====== DATASET ENTRIES ======

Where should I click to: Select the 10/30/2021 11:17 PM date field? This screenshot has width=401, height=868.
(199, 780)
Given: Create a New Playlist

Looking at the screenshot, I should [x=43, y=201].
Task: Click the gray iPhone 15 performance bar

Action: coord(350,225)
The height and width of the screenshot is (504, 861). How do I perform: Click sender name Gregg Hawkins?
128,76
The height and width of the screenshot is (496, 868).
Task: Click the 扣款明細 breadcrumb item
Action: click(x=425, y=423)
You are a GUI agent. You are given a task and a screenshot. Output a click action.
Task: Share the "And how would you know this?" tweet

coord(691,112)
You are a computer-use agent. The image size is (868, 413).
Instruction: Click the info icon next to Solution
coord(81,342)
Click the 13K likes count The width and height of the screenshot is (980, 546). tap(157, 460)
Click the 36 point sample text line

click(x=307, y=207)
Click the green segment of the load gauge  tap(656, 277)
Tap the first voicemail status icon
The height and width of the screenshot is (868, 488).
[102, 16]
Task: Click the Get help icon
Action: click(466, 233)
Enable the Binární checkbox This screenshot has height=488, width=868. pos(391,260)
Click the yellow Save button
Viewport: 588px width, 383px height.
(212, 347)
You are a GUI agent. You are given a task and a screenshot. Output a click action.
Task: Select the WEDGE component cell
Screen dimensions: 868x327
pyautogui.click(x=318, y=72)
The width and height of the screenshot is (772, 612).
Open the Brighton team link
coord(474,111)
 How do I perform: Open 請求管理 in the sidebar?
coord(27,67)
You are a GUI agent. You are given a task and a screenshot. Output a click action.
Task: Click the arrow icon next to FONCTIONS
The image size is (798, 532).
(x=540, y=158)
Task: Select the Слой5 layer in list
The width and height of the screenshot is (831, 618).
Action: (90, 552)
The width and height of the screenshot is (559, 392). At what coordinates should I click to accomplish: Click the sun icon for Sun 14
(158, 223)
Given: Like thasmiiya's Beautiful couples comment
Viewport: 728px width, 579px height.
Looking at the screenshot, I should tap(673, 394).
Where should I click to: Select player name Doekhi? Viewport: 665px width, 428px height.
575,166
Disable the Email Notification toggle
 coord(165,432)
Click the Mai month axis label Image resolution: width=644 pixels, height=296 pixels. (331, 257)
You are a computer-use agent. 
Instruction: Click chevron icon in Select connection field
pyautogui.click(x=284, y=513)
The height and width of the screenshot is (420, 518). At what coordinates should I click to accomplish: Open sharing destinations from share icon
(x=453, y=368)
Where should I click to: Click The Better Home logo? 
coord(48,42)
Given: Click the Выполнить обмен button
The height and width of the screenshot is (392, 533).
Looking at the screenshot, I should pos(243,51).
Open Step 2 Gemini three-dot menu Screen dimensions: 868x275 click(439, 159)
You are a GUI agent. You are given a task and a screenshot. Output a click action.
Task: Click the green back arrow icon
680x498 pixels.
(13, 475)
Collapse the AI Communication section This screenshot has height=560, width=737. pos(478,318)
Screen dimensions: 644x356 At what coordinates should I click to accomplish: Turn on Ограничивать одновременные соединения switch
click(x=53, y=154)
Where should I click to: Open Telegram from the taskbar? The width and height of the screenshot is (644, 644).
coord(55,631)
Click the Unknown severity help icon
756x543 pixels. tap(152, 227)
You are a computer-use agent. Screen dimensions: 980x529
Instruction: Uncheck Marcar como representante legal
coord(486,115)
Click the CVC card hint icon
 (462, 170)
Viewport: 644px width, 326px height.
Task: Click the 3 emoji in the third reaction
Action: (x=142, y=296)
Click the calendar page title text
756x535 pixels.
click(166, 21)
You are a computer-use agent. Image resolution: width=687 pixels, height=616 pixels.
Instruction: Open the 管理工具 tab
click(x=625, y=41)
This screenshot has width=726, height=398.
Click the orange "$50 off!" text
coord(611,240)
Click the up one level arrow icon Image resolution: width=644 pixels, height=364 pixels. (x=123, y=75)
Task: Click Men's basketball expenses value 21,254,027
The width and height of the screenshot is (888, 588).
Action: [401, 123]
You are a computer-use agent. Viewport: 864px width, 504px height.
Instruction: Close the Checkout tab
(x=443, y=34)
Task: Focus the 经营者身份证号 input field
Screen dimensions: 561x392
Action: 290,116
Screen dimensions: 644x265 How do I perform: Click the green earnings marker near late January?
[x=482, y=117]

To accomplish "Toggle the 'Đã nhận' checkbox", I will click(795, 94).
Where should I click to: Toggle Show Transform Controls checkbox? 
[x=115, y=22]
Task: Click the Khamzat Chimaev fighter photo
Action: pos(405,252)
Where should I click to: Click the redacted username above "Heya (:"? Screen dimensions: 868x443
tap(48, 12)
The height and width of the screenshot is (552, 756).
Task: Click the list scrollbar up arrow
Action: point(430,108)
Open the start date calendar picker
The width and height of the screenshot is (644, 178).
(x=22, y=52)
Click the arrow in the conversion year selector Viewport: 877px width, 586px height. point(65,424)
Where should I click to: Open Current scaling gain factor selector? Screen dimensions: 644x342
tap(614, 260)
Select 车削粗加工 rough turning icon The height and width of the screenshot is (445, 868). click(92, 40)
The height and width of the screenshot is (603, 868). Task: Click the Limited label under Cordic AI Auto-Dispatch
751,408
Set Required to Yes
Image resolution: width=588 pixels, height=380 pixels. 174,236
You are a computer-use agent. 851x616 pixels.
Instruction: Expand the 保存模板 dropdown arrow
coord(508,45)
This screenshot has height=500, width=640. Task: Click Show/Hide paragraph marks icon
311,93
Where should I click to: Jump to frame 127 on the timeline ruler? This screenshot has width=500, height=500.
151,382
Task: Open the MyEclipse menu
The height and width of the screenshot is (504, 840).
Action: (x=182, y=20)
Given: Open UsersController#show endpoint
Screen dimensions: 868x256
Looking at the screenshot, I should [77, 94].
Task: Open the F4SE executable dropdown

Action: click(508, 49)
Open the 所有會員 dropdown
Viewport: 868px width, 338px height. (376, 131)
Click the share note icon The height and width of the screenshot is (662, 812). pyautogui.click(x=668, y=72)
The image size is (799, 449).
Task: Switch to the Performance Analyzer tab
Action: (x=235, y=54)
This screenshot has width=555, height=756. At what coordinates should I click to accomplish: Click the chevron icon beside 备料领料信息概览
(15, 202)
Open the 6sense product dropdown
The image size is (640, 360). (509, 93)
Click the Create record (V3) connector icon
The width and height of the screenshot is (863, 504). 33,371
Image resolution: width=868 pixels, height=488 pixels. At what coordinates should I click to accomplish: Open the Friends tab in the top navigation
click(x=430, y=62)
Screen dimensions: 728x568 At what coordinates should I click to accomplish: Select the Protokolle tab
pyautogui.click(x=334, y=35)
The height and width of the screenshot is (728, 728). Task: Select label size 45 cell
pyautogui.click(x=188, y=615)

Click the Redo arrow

======

EXERCISE DESCRIPTION: Some lines above contain the word "computer". Copy each of them.

SOLUTION:
You are a computer-use agent. The image size is (868, 413).
You are a computer-use agent. 
You are a computer-use agent. Screen dimensions: 980x529
You are a computer-use agent. Image resolution: width=687 pixels, height=616 pixels.
You are a computer-use agent. Viewport: 864px width, 504px height.
You are a computer-use agent. 851x616 pixels.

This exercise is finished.